Grand ordonnateur de la langue française,
Malherbe a donné son nom à un lycée de Caen,
un club de football…
C’est une ritournelle normande de fin de printemps. Malherbe va-t-il descendre ? Malherbe va-t-il monter ? « Enfin, Malherbe vainc… » pourrait-on répondre, pastichant la formule de Boileau, aux milliers de supporters du club de football baptisé Stade Malherbe Caen en 1913. À l’évidence, l’écrivain français du XVIIe siècle ne parlait pas ballon rond. Dans l’Art Poétique, Boileau salue ainsi un précurseur de la langue française : « Enfin Malherbe vint et le premier en France/ Fit sentir dans les vers une juste cadence. »
Poète officiel des rois Henri IV et Louis XIII, François de Malherbe plaide la rigueur, la clarté, l’harmonie, croit aux vertus de la langue pure.
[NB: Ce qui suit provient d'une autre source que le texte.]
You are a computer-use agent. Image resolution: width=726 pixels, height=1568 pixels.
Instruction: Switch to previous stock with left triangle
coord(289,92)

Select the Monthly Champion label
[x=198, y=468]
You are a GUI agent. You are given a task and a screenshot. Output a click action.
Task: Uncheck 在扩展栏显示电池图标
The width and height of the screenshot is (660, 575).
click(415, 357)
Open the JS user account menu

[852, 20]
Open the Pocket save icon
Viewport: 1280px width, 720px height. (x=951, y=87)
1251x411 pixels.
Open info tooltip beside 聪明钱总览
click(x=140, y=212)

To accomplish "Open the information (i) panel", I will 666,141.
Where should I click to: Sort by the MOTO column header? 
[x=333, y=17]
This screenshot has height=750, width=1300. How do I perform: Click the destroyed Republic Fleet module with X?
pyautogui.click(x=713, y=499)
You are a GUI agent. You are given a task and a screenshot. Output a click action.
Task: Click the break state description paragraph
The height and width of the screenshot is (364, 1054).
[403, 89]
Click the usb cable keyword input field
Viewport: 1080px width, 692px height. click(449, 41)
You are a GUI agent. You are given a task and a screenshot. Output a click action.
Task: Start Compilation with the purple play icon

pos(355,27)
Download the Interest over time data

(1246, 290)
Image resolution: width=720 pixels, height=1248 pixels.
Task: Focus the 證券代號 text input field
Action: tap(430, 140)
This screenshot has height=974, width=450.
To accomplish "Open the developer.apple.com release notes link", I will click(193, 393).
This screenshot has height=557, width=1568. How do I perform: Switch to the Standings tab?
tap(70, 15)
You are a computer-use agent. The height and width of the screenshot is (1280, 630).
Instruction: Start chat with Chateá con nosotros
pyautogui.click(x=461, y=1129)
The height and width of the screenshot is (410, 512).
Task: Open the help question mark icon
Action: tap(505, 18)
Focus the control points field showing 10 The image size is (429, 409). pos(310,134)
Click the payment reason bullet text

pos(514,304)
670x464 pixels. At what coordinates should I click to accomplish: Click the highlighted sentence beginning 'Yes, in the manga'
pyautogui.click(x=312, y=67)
Il se décrit comme un « tyran des mots et des syllabes » et se fait fort d’être le meilleur poète de son temps. François de Malherbe affirme sa vocation littéraire en Provence où il dédicace ses vers célèbres à M. du Périer, avocat au Parlement d’Aix qui vient de perdre sa petite fille de 5 ans. « Mais, elle était du monde où les plus belles choses/ Ont le pire destin. Et rose, elle a vécu ce que vivent les roses/ L’espace d’un matin. »
Au cœur du quartier piétonnier de Caen, là où la rue Saint-Pierre débouche sur la place Malherbe, non loin du lycée… Malherbe et d’un laboratoire d’analyses médicales éponyme, une vieille maison porte un fronton. Avec une inscription gravée en lettres dorées : « Ici naquit Malherbe en 1555. » En réalité, la maison natale a brûlé. Elle fut reconstruite par Malherbe.